Et concluons. Sans doute l’éducation des filles les doit préparer au mariage. « Mais il y a encore à préparer les filles au célibat possible. Dans toute fille, il faut voir la femme seule qu’elle sera peut-être un jour, puisqu’il n’est pas permis de dire à coup sûr qu’elle se mariera. Dès lors, elle doit pouvoir disposer des mêmes ressources personnelles qu’un garçon qui devra se suffire à lui-même. C’est un préjugé de cultiver la timidité naturelle de la femme, d’augmenter sa faiblesse, de lui apprendre à ne vivre que sur la volonté des autres. Vieille fille ou veuve, elle aura grand besoin de vouloir personnellement, de connaître sa force, d’oser. À chaque instant, la femme seule a des initiatives à prendre, des choix à faire, des jugements à exercer. Que deviendra-t-elle, si on ne lui a enseigné qu’à obéir ? La première arme à mettre dans les mains d’un être appelé à se débattre dans la vie, c’est la volonté. » Mme Colette Yver, qui, dans son premier chapitre, n’était pas du tout féministe, ne tourne-t-elle pas à l’être ?

Nous y tournons comme elle. Et nous n’avons plus envie de plaisanter. C’est qu’il ne s’agit plus de Sidonie. Cette folle, et si attrayante, ne méritait aucune compassion. Nous l’aurions aimée, en dépit de ses turlutaines, mais non plainte, malgré ses ennuis. Une Sidonie se donne du chagrin : c’est affaire à elle. Les jeunes et vieilles filles auxquelles nous invite à penser le deuxième chapitre de Mme Colette Yver, leur infortune et les difficultés qu’elles ont à résoudre ne sont pas, comme les ennuis de Sidonie, un défi à la destinée, mais bien les fautes de la destinée à leur égard. S’il est vrai que l’ancienne éducation ne les arme pas contre la dure vie nouvelle, modifiez l’ancienne éducation.

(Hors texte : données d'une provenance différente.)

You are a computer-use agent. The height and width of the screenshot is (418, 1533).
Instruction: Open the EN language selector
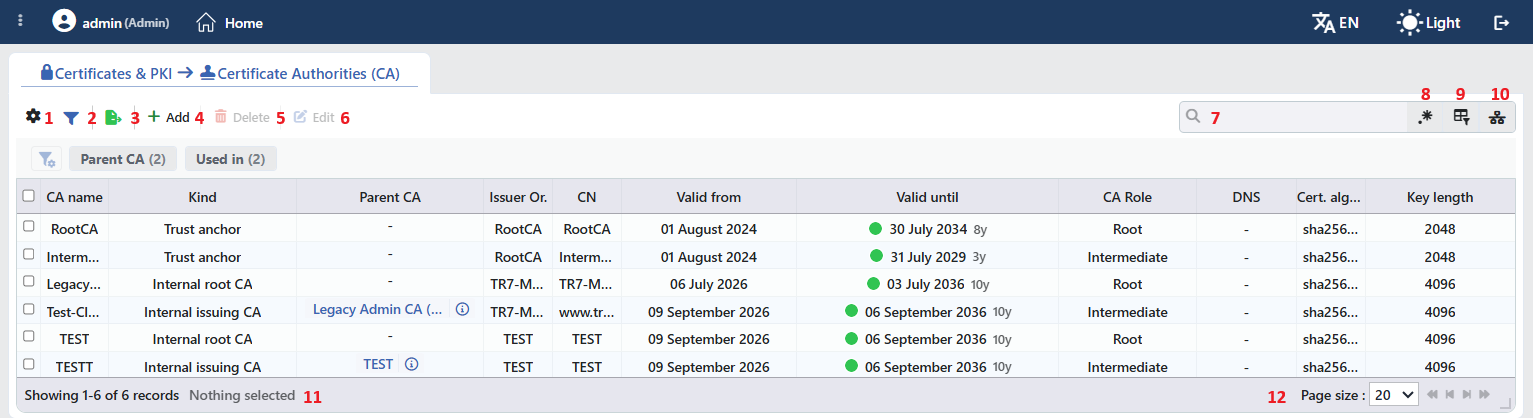click(1335, 22)
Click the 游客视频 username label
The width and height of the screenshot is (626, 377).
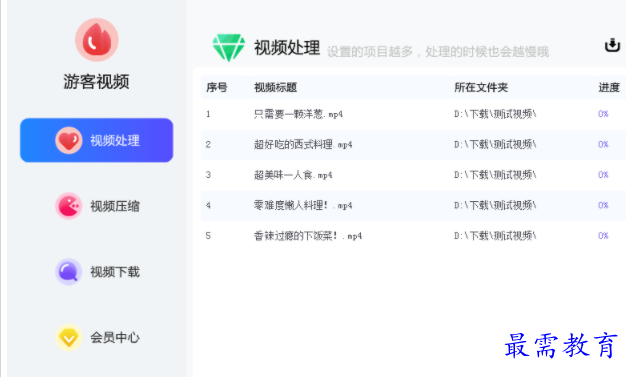96,81
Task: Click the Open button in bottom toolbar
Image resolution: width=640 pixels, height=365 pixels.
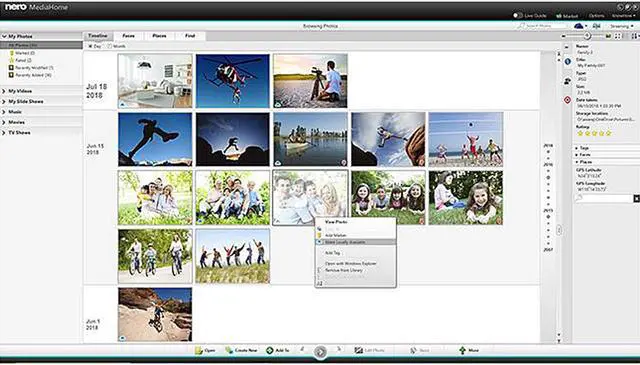Action: click(x=205, y=350)
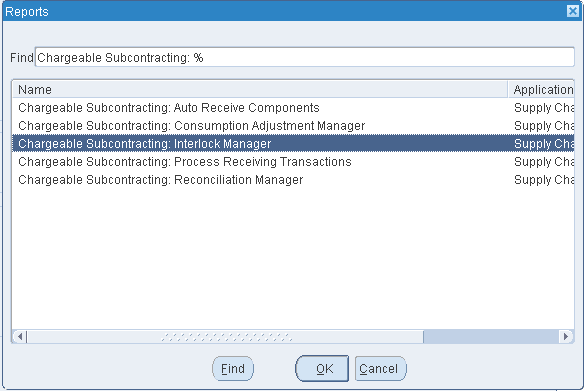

Comment la modifier ? « Donnez à votre fille des ressources pratiques. Mettez-la en mesure de gagner sa vie. Instruisez-la. — Comme on instruit un garçon ? — Pourquoi pas ? — Mais parce que vous allez en faire une Cerveline !… » Mme Colette Yver a prévu cette objection. Les Cervelines sont, à leur façon, des précieuses : et les précieuses peuvent être ridicules ; mais une femme intelligente et instruite n’est pas nécessairement une pédante, et infatuée.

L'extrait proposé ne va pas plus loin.